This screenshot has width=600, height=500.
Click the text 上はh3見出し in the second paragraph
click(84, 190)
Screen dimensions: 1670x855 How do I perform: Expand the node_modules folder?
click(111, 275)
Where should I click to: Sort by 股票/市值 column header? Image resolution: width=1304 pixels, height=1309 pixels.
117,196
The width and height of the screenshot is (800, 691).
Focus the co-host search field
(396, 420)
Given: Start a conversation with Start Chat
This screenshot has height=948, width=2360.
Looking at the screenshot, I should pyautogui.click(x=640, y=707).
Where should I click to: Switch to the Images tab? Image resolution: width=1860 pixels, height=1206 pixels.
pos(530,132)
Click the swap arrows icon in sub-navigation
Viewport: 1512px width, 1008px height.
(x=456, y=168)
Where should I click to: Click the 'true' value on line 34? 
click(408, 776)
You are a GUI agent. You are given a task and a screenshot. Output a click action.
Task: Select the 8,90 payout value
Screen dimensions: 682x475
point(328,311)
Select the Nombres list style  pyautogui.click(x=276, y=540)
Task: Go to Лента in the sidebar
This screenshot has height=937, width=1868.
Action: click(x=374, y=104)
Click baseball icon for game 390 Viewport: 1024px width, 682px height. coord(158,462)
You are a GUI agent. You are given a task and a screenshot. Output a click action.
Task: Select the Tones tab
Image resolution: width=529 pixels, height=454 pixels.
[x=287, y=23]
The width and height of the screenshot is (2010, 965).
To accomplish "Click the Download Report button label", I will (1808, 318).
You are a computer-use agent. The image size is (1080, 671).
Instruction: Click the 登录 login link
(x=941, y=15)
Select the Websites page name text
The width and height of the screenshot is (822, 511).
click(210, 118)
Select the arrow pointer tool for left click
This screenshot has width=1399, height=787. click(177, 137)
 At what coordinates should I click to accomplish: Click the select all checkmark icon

What needs to be done |
In the records above, find the line containing "Task: Select the Tones tab" and print it and every later line exactly, through the last one.

Exercise answer |
Task: Select the Tones tab
Image resolution: width=529 pixels, height=454 pixels.
[x=287, y=23]
The width and height of the screenshot is (2010, 965).
To accomplish "Click the Download Report button label", I will (1808, 318).
You are a computer-use agent. The image size is (1080, 671).
Instruction: Click the 登录 login link
(x=941, y=15)
Select the Websites page name text
The width and height of the screenshot is (822, 511).
click(210, 118)
Select the arrow pointer tool for left click
This screenshot has width=1399, height=787. click(177, 137)
 At what coordinates should I click to accomplish: Click the select all checkmark icon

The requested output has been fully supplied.